#### Task objective
From the records below, print exactly the lines starting at the one containing "Task: Click the sender name 二班朱紫昂" and ending at the one containing "Screen dimensions: 571x367", ends included, and nothing else.

──────── Material provided

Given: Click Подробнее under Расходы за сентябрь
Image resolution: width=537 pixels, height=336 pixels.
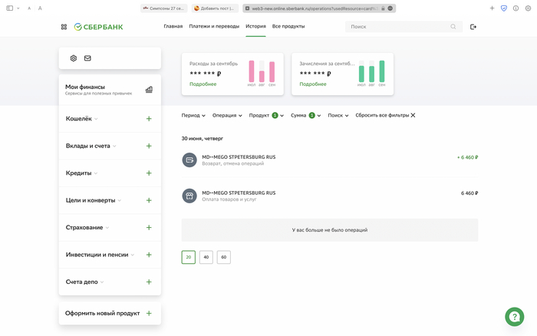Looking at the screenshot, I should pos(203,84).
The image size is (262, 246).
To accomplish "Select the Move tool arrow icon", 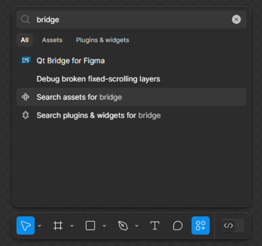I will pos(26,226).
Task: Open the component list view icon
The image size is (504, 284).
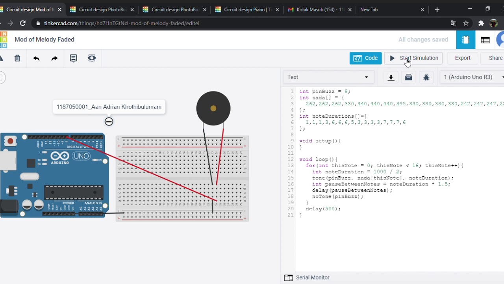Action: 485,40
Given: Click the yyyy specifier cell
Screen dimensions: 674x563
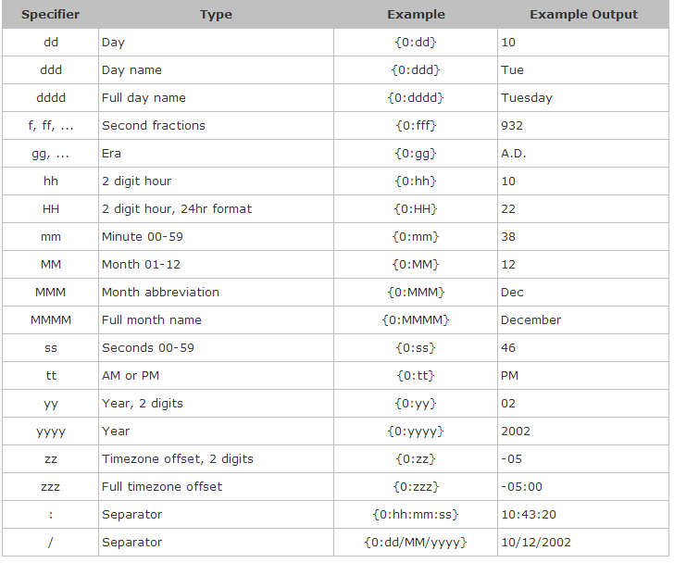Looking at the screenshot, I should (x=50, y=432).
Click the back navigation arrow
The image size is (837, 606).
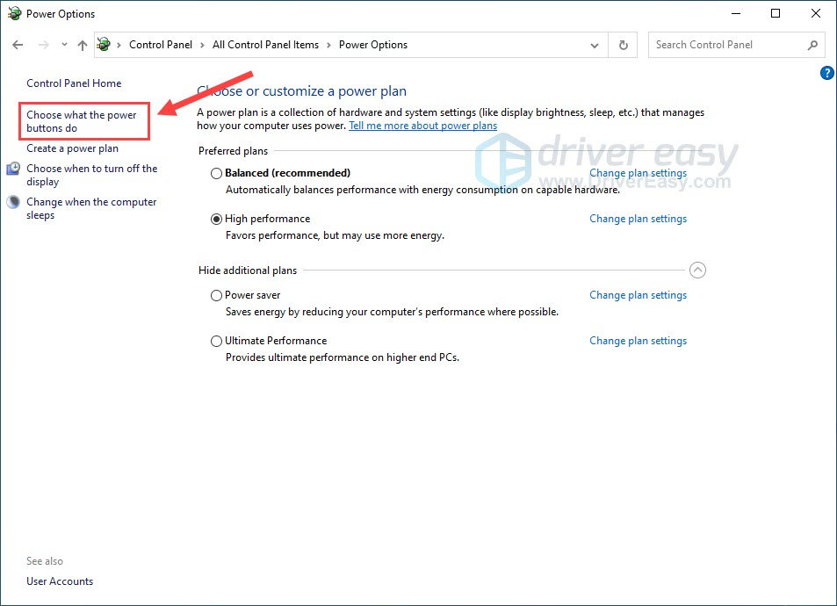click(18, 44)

────────────────
──────── Material provided

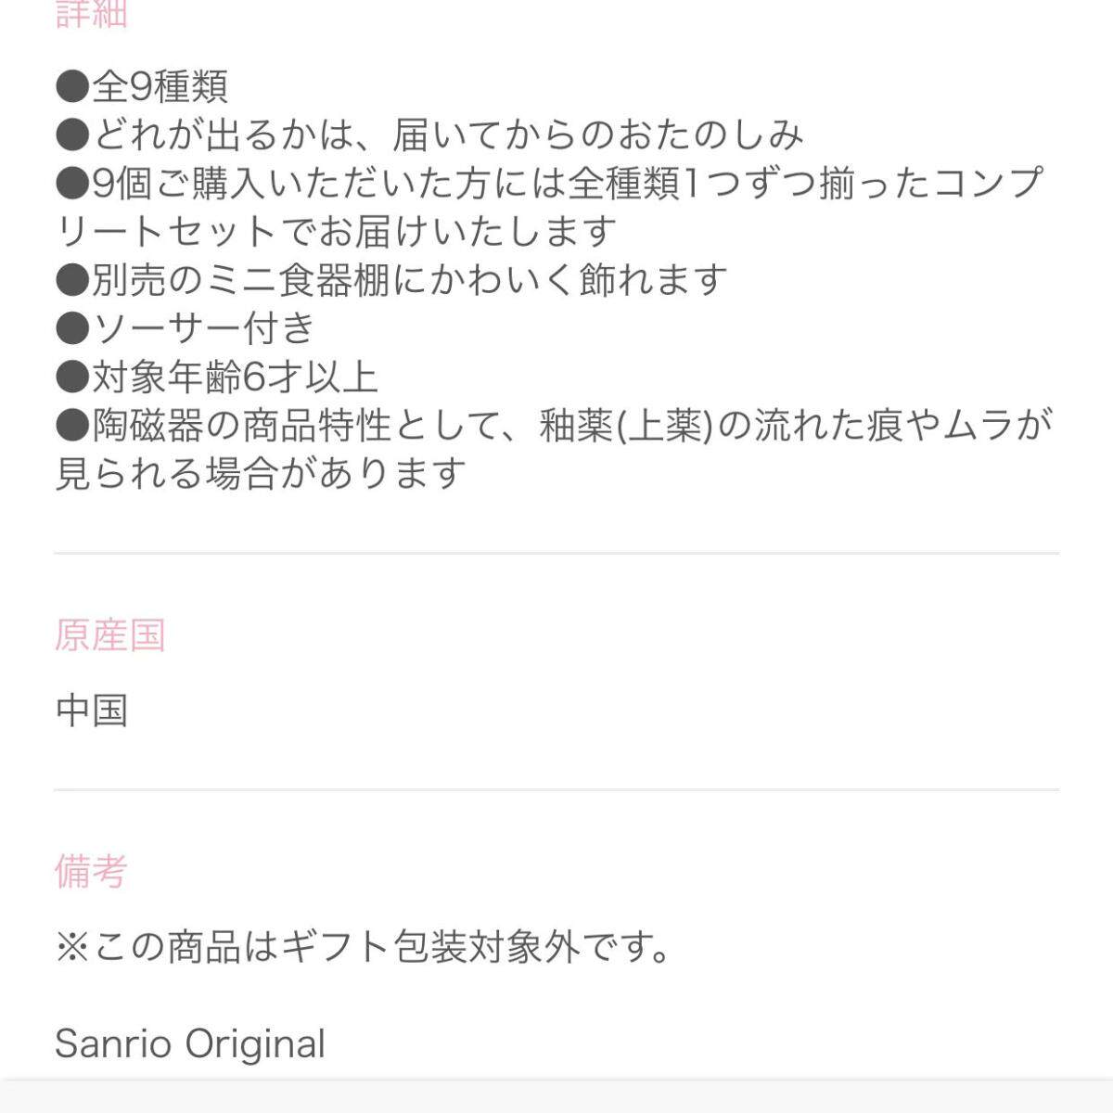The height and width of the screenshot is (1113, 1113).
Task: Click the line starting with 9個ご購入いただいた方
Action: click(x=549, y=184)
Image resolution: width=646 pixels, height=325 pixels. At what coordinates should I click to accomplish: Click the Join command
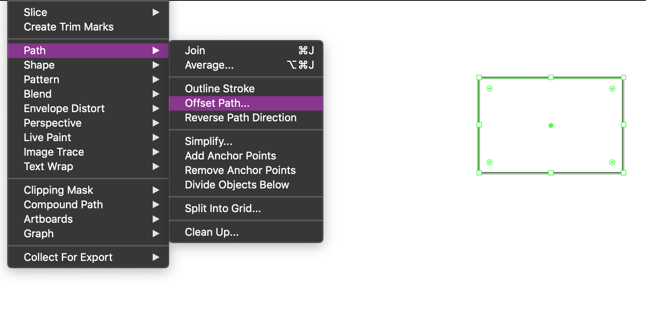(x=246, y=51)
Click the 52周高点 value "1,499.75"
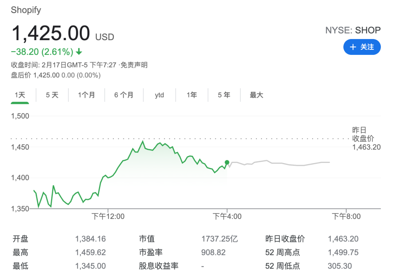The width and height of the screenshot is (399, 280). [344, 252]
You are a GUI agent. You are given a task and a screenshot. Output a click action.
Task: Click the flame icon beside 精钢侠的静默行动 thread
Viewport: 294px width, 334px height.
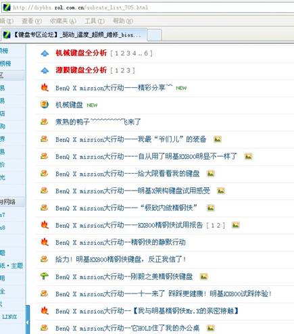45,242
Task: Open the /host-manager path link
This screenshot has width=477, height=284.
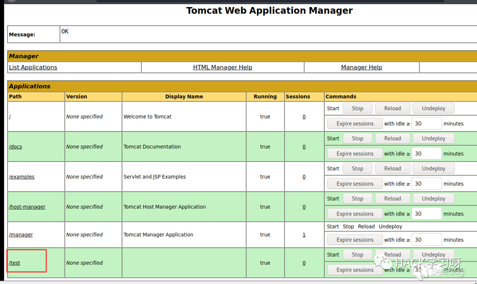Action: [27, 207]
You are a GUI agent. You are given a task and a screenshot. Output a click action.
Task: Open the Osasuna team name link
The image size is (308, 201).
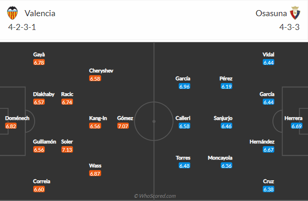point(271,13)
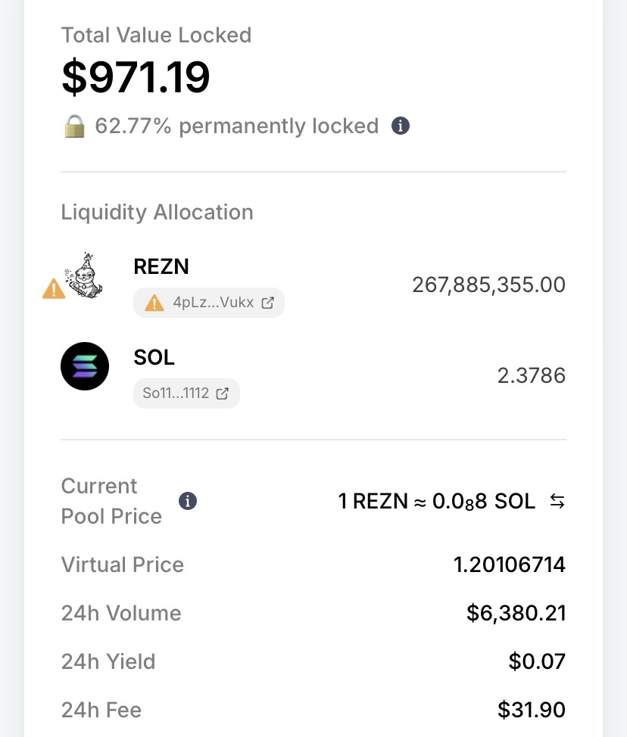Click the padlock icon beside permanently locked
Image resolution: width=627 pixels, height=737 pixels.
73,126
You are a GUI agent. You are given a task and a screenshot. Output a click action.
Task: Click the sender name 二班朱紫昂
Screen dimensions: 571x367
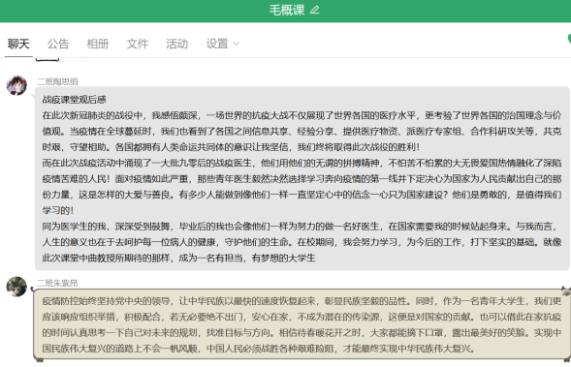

────────────────

#### The answer
Task: Click the sender name 二班朱紫昂
Screen dimensions: 571x367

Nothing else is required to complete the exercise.